The G650 mates its stylish, spacious and highly functional cabin to near-supersonic maximum cruise speeds. Earlier this year, the G650 set a speed record for business jets, making the trip from Washington, D.C., to Geneva, Switzerland, in 6 hours, 55 minutes, for a speed that averaged between Mach 0.90 and 0.92. It also flew from Los Angeles to Savannah, Ga., in just 3 hours, 26 minutes. The G650 has a maximum cruising speed of Mach 0.925, making it the world’s fastest business jet.

Power on the G650 comes from a pair of 16,100-pound-thrust Rolls-Royce BR725 turbofans that reduce emissions and are 33 percent quieter than the engines on the G550, cutting noise levels to 17 decibels below Stage 4 standards. Estimated time between overhauls is 10,000 hours. Mechanics can ­access aircraft data and some systems wirelessly as well and the aircraft continuously transmits health usage and monitoring data to Gulfstream for trend monitoring and analysis, minimizing the odds of any unanticipated maintenance problem.

In the cockpit, the G650 features the latest digital controls, including fly-by-wire technology and enhanced- and synthetic-vision equipment for landing in the worst weather. While final performance numbers aren’t yet available, Gulfstream expects the G650 to be able to use runways as short as 6,000 feet under heavy loads.

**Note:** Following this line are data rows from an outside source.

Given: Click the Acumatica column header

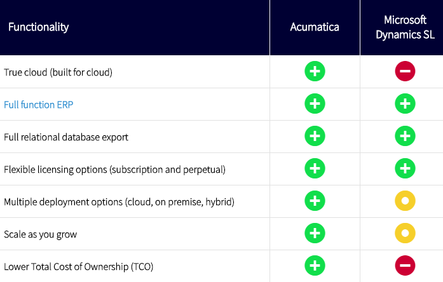Looking at the screenshot, I should (x=315, y=27).
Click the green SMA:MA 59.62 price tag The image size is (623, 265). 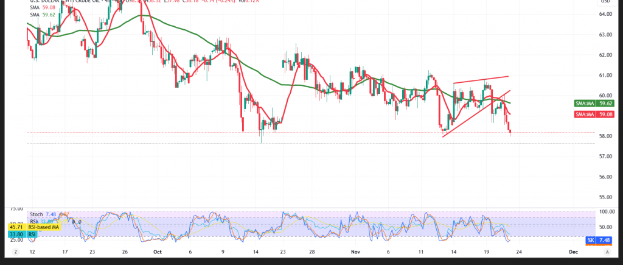coord(597,104)
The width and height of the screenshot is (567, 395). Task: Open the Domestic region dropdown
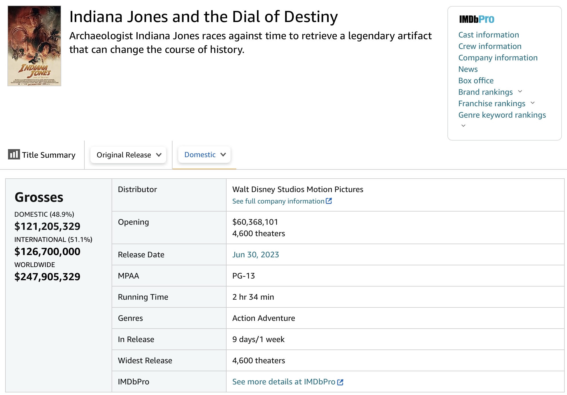(x=204, y=155)
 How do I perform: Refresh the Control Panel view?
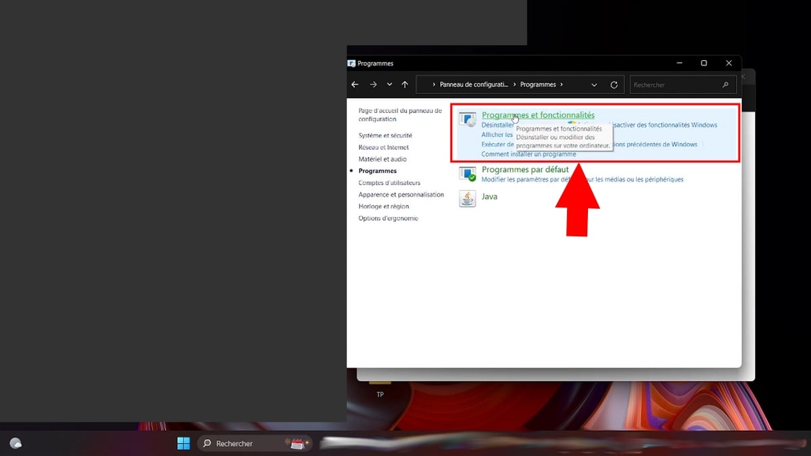(x=614, y=84)

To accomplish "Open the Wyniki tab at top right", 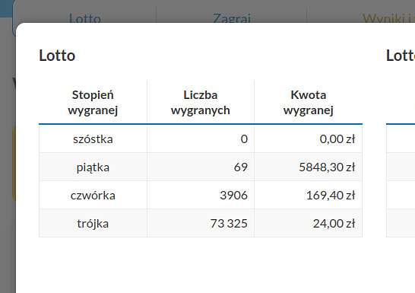I will coord(388,18).
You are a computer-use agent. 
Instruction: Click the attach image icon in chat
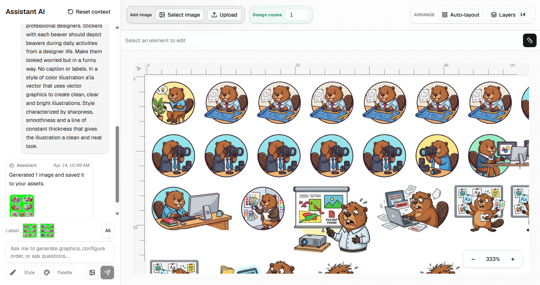point(92,273)
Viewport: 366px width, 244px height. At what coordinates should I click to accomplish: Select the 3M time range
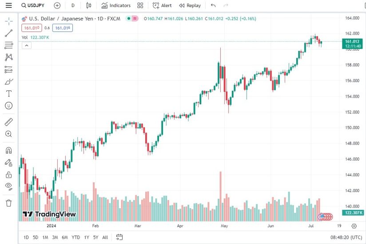point(55,237)
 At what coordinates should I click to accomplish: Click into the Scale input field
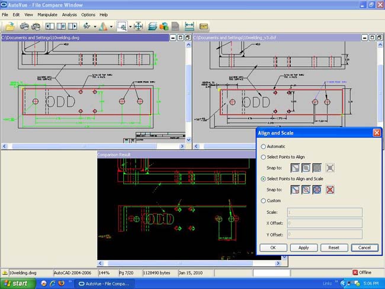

The G650 does have a large wingspan–almost 100 feet with its winglets–and that has created potential problems at one airport, Aspen, that bans models with wingspans of more than 95 feet. However, Gulfstream expects the aircraft to meet the 100,000-pound weight limit imposed at other airports, including Teterboro, N.J.

Thanks to its comfort and advanced technology, the G650 sets a new world standard. Thanks to its blistering speed, that world just got a little smaller.